Word is that the 40-year-old former Cowboys third-string quarterback is the head coach-in-waiting, an idea that probably didn’t appeal to San Francisco coordinator Turner, who didn’t want his likely successor messing with his offense and looking over his shoulder.

And while Turner might have been able to lure Rivera, whose contract is expiring, away from the parsimonious NFC champions for a similar job with the Cowboys, Phillips excelled in San Diego with the 3-4 defense, the scheme that Parcells installed in Dallas and that Jones would prefer to keep using. Jones wants Phillips to turn 2005 first-round draft choice DeMarcus Ware into the next Shawne Merriman. Rivera runs a 4-3 scheme with the Bears.

So, Turner, 50-60-1 in Washington from 1994 to 2000 and 9-23 with Oakland in 2004-05, didn’t make history by being given a full-time head coaching job with a third team after posting losing records with his first two.

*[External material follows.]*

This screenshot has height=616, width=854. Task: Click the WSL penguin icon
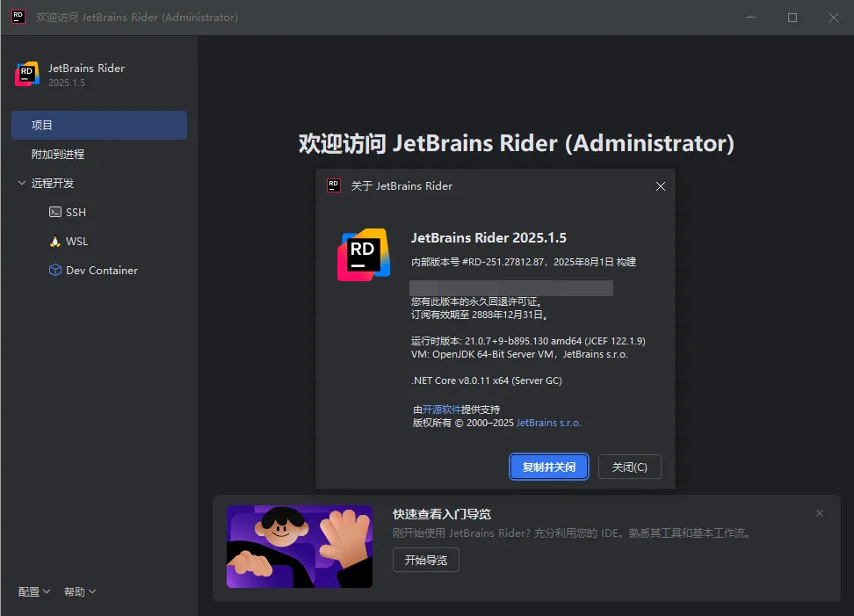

Jack Pardee, 20-23 with the Bears from 1975 to 1977 and 24-24 with the Redskins from 1978 to 1980 before being hired by Houston in 1990, came closest to accomplishing that dubious feat. Marion Campbell did get a third chance after failing in his first two jobs, but “The Swamp Fox” was hired twice by the same owner in Atlanta. Walt Kiesling was well under .500 in his first two shots before getting a third, but all three were with Pittsburgh.

This is the third chance for the 59-year-old Phillips, not counting his interim stints in New Orleans and Atlanta. Phillips, the son of former Saints and Oilers coach Bum Phillips, was 16-16 in Denver from 1993 to 1994 and 29-19 in Buffalo from 1998 to 2000. But Phillips is 0-3 in the playoffs, a fact that couldn’t sit too well with Jones, whose Cowboys have the same 0-3 postseason record over the last decade. Turner, 54, is 1-1 in the postseason.

Where are the Redskins? — Art Monk’s seventh straight rejection by the Hall of Fame selectors leaves the Redskins of Joe Gibbs’ first tenure with just one enshrined player: John Riggins, who retired in 1985 after two Super Bowl appearances and one championship. So a team that went on to win two more Super Bowls, reach a third NFC title game and qualify for the playoffs five times in the next seven years doesn’t have a Hall of Fame player.

Meanwhile, the mediocre St. Louis Cardinals (two playoff berths, zero victories) and Detroit Lions (one, zero) of the 1970s have six Hall of Fame selections: Lem Barney, Dan Dierdorf, Charlie Sanders, Jackie Smith, Roger Wehrli and Larry Wilson.

Everyone says former Redskins cornerback Darrell Green is a lock to be elected next year, but Monk, who retired in 1995 as the all-time leading receiver, was supposed to be a gimme, too. Steve Largent, whose record Monk broke in 1992, was elected in his first year of eligibility. So while Green played at a higher level than any cornerback into his late 30s, he’s no sure thing either. After all, he was a Redskin.